Peter says that what happens with God. Nobody knows when he will pull the plug on this world and he has all the time in the world to do it. When it happens what will happen to the heavens? Pass away. Dissolved with fire. When Peter speaks of “the heavens’”, he is including all of creation. The heavens burning up - this seems like a scary time to me. And it is for unbelievers. Because it means that time has finally run out for them. God’s opportunity for sinners has come to an end. The interesting thing that Peter says is that not only will the world be destroyed, but, the heaven will be destroyed too. Why would God destroy heaven along with earth? God is wiping the slate clean and starting over fresh, both in heaven and on Earth. A new day calls for everything being new.
For Christians today, the Second Coming is a future event. We think that at the Second Coming, God will enter our lives. But, the truth is that God breaks into every life when we breath our last and die. That is the day we need to prepare for because on that day, we cannot change how we enter God’s presence. Whether it is alone or with Jesus at our side waving a plea bargain .
2 Peter 3: 11 Since all these things are to be dissolved in this way, what sort of persons ought you to be in leading lives of holiness and godliness, 12 waiting for and hastening the coming of the day of God, because of which the heavens will be set ablaze and dissolved, and the elements will melt with fire? 13 But, in accordance with his promise, we wait for new heavens and a new earth, where righteousness is at home.

▶ Exercise brief
Please copy the sermon passage on 2 Peter 3 above in full, word for word. Work from the sermon passage on 2 Peter 3 above and nothing else.

Dataset entries
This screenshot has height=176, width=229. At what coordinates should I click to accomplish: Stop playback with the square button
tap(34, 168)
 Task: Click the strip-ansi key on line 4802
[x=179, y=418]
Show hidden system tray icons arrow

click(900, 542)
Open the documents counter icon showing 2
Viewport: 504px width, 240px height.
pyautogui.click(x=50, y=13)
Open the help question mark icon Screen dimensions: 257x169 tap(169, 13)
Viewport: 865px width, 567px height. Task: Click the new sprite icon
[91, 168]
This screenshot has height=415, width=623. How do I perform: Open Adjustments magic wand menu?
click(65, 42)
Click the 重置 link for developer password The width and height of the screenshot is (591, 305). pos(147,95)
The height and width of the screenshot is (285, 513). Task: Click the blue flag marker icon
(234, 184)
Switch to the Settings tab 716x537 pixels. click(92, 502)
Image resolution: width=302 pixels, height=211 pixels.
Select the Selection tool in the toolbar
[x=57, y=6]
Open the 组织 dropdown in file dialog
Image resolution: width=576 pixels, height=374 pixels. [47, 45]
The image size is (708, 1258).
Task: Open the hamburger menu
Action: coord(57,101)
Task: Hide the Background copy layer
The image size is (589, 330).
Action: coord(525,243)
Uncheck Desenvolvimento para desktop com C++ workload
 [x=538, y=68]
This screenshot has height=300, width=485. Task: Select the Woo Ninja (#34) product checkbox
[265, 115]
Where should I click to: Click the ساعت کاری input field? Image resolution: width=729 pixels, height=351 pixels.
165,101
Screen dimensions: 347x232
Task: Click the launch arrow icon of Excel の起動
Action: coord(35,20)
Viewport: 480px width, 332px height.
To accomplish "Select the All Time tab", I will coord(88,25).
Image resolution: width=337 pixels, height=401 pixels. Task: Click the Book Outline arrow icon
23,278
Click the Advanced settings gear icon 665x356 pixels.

▶ Output of the task
Peter says that what happens with God. Nobody knows when he will pull the plug on this world and he has all the time in the world to do it. When it happens what will happen to the heavens? Pass away. Dissolved with fire. When Peter speaks of “the heavens’”, he is including all of creation. The heavens burning up - this seems like a scary time to me. And it is for unbelievers. Because it means that time has finally run out for them. God’s opportunity for sinners has come to an end. The interesting thing that Peter says is that not only will the world be destroyed, but, the heaven will be destroyed too. Why would God destroy heaven along with earth? God is wiping the slate clean and starting over fresh, both in heaven and on Earth. A new day calls for everything being new.
For Christians today, the Second Coming is a future event. We think that at the Second Coming, God will enter our lives. But, the truth is that God breaks into every life when we breath our last and die. That is the day we need to prepare for because on that day, we cannot change how we enter God’s presence. Whether it is alone or with Jesus at our side waving a plea bargain .
2 Peter 3: 11 Since all these things are to be dissolved in this way, what sort of persons ought you to be in leading lives of holiness and godliness, 12 waiting for and hastening the coming of the day of God, because of which the heavens will be set ablaze and dissolved, and the elements will melt with fire? 13 But, in accordance with his promise, we wait for new heavens and a new earth, where righteousness is at home.